After the call was over, Alvarez stared at the far wall. Roldán had been Heron’s doctor, but so had he been the doctor of hundreds of other people. Heron’s wife had died from accidental poisoning. Betty Stevenage’s dog had been poisoned with aconite and probably it was aconite which had killed her. Surely it could be only one more coincidence that Roldán’s name was linked with theirs . . .
?

 

 

CHAPTER XXV

On Monday, a day promising to be even hotter than before, Alvarez walked through the town to the Seat garage. The wrecked car was on a low trolley in a corner bay. It was so shattered and twisted that without very close inspection it was impossible to judge that it had been a Seat 131.

He went over to where Largo, the owner of the garage, was working on the prop shaft of a six-metre speedboat in a cradle. ‘Have you checked out the crashed car yet?’

Largo, a short, stocky man with a humorous face, straightened up and pressed a clenched fist against the small of his back. ‘Not yet. They brought it in yesterday and I had to open up the garage specially to take it. This morning I’ve this boat to repair: the owner wanted it days ago.’

‘So when d’you think you’ll get round to the car?’

‘When I’ve the time.’

‘It’s important.’

‘So are the paying customers.’

Alvarez leaned against the hull of the speedboat. ‘You’ve looked over enough wrecked cars in your time, Alberto. D’you reckon you’ll be able to judge what caused the accident?’

‘With a car as bashed up as that? When they brought it in I told ‘em, you’re wasting your time and mine. But they insisted — check over the remains and tell us why the car went over the edge.’

‘Traffic seems to think the brakes must have failed.’

‘All right. You check the brake lines and tell me if they were damaged before or after the crash. You tell me if the reservoirs of brake fluid were empty before he went over.’

‘OK, OK. I take your point.’

‘Have a fag,’ said Largo, producing a pack from his oil-­stained overalls, ‘and forget it. Worry only gives you ulcers.’

‘I reckon I must be growing a champion crop,’ said Alvarez gloomily.

Alvarez stood by the entrance to the drive to Ca’n Asped and looked upwards. The road turned in a right-hand hairpin bend fifty metres on. He looked downwards. A three-hundred-metre run down a very steep road. If Roldán had been very annoyed by the abortive call he might well have driven off with reckless speed . . .

He walked downhill. There was no form of barrier on the outer edge of the road, but the very obviousness of the danger surely was a safety measure? At night time, any driver who wasn’t either drunk or mad would stick to the centre of the road. Where was the last point at which one would normally brake? He judged the point would be opposite a ledge of rock, left after the road had been blasted out, on which grew a solitary spurge bush. Reaction to brake failure might be quick, but it couldn’t be instantaneous and the car would travel quite a few metres before the driver’s brain realized the brakes had gone and he reacted to this knowledge.
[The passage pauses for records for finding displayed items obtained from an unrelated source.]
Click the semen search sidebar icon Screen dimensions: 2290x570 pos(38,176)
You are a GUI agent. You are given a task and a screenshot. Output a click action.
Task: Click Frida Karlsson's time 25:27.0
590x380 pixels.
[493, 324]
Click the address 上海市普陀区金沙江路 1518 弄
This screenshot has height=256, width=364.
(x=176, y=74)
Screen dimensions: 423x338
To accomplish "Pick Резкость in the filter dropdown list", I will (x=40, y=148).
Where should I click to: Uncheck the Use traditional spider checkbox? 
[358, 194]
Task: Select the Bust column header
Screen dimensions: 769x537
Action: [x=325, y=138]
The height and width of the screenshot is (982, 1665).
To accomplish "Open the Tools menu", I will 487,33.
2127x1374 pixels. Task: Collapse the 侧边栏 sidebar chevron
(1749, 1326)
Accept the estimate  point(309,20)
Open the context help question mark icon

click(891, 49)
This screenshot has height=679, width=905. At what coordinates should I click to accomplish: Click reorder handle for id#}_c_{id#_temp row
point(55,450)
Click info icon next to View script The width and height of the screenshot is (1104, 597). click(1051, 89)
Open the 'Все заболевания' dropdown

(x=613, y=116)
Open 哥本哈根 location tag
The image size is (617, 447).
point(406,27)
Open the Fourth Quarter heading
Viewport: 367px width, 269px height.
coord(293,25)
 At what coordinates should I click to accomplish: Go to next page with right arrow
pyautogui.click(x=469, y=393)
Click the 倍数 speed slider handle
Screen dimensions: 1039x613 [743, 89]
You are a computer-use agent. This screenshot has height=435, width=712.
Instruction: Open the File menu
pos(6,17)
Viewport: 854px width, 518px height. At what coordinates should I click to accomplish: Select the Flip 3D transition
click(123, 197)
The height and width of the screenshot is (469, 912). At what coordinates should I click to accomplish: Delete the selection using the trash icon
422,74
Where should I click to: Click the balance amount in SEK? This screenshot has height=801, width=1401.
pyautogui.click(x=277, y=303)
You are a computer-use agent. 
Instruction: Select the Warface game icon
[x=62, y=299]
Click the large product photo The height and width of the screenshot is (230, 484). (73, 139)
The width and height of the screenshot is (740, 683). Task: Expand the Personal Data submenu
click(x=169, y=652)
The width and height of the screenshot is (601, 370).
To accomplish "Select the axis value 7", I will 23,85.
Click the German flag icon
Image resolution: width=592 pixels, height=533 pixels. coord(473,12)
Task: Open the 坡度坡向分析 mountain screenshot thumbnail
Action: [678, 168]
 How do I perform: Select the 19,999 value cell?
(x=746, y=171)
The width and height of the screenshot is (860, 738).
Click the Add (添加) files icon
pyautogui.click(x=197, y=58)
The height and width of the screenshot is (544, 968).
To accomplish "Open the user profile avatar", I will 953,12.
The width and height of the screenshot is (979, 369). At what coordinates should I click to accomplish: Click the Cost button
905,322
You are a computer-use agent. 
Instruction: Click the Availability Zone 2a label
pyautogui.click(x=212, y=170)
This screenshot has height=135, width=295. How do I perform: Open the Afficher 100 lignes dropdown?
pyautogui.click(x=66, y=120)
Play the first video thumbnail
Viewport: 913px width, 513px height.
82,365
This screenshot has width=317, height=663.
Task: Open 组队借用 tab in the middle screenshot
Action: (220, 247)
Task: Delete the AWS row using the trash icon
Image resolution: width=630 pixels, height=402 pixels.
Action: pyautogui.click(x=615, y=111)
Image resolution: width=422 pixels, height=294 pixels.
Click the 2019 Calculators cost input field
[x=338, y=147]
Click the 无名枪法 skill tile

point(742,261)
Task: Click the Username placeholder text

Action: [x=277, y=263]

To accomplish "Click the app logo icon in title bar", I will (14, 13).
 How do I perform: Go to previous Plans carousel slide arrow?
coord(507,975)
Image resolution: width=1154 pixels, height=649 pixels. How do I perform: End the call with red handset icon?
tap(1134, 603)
Then an attempt to drop down into a lower gear? And the last, desperate act, to try to ram the rock to bring the car to a stop? . . . The road was marked with black rubber strips where the Seat had skidded . . . He reached the edge of the road and looked down and immediately suffered the nausea which heights always produced in him. Exercising considerable will-power, and courage, he forced himself to stand still and study the scene. The mountainside sloped away unevenly, its surface a jumble of levels, with bushes and scrub grass growing in sparse pockets. The passage of the car could readily be traced out: gouged rock, smashed bushes whose leaves were already brown, shattered glass which glinted in the sunlight and jagged pieces of metal.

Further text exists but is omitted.